Biographie / Le 13 septembre 2013

par Dominique Boily

Pendant la Seconde Guerre mondiale, les héros de la bataille d’Angleterre ont influé profondément le cours de la guerre en repoussant les forces allemandes qui préparaient une invasion imminente de l’Angleterre.

Après la bataille d’Angleterre, d’autres ont poursuivi la lutte dans les airs. Environ 50 000 Canadiens ont servi dans l’Aviation royale canadienne (ARC) et dans la Royal Air Force (RAF) pour exécuter des opérations de la Force de bombardement (Bomber Command) dans le ciel de l’Europe occupée, tout au long de la Seconde Guerre mondiale.

Un de ces braves Canadiens était un navigateur extrêmement courageux et qualifié : il s’agissait du capitaine d’aviation Jack Vincent Watts.

Le capitaine d’aviation Watts est né en 1920, à Hamilton (Ontario) et il s’est enrôlé dans l’Aviation royale canadienne le 2 juillet 1940. Il a fait la connaissance de sa femme Norma Tilley en Angleterre en 1944 alors qu’elle servait dans la Women’s Auxiliary Air Force (W.A.A.F) au sein de la Force de bombardement (Bomber Command). Ils sont mariés à l’autumne 1944.

Il a exécuté plus de 100 sorties au sein de la Force de bombardement et a servi dans plusieurs unités.

Pendant son remarquable service en temps de guerre, il a mérité l’Ordre du service distingué (DSO) et la Croix du service distingué (DFC) avec agrafe. Il a commandé le contingent de l’ARC lors du couronnement de la Reine Elizabeth II, en 1953, et il a été décoré de la médaille du couronnement par la Reine elle-même. Il était brigadier-général quand il a pris sa retraite en 1975.

Il n’a pas servi pendant la bataille d’Angleterre, mais il s’est rappelé d’un pilote qui s’était distingué pendant cette bataille, et qui avait eu beaucoup de mal à s’adapter à la vie normale après coup.

« C’était une autre victime [de la guerre], un peu comme s’il avait été bléssé au combat », de dire M. Watts. « Aujourd’hui, [on appelle cela] le stress post-traumatique. »
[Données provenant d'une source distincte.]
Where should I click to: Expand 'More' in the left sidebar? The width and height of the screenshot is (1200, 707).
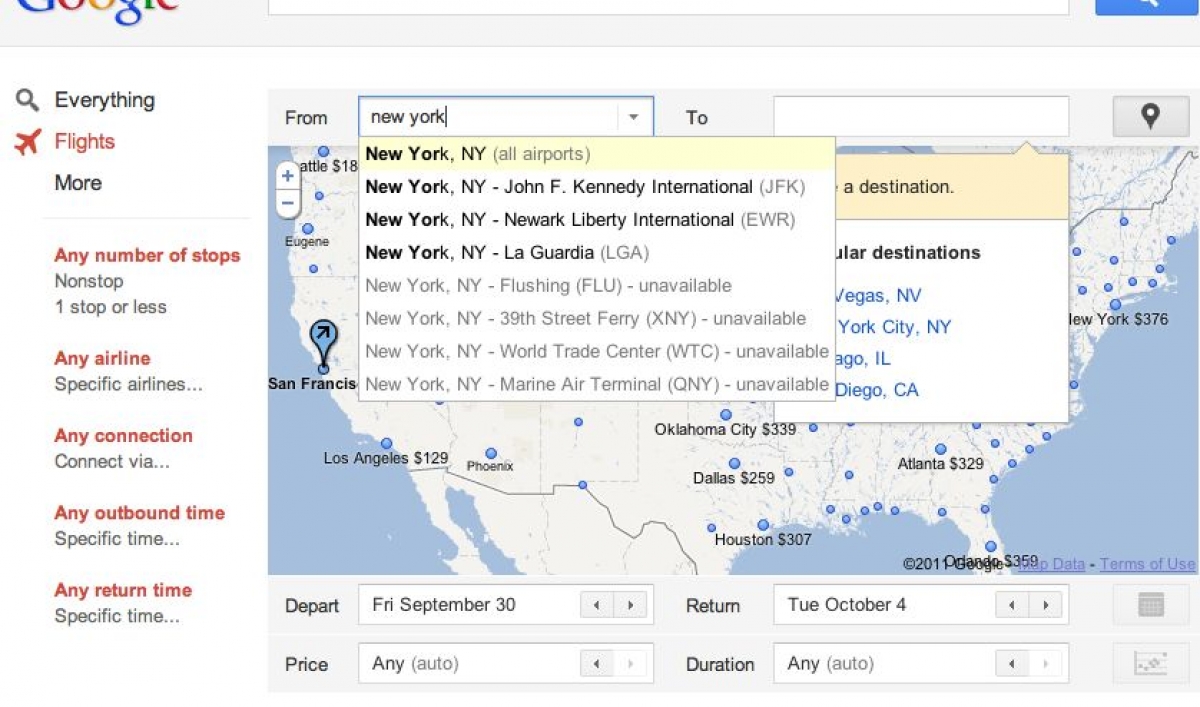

« Il y avait des militaires qui ne se sentaient pas normaux à moins de mener des opérations. C’était un peu comme revenir chez soi, … la familiarité des choses. C’était le fait d’avoir quitté l’enfance et l’adolescence pour devenir un homme. »

Le Capt avn Watts était aux premières loges lors des fameux raids contre le cuirassé allemand Tirpitz, navire frère du Bismarck, mieux connu.

Pendant la majeure partie de son service en temps de guerre, le Tirpitz s’est cantonné dans les fjords norvégiens, à Trondheim. Il constituait une menace permanente pour la Royal Navy, et il faisait constamment l’objet d’attaques britanniques, mais les fjords rendaient toute attaque contre le navire difficile pour les aviateurs alliés.

Cependant, le 27 avril 1942, le Capt avn Watts a guidé d’une main experte et calme le pilote de son bombardier Halifax à travers une embusquade formée de plusieurs chasseurs ennemis, pour faire descendre l’avion à une étonnante altitude de 250 pieds d’où il a largué sa charge sur le navire.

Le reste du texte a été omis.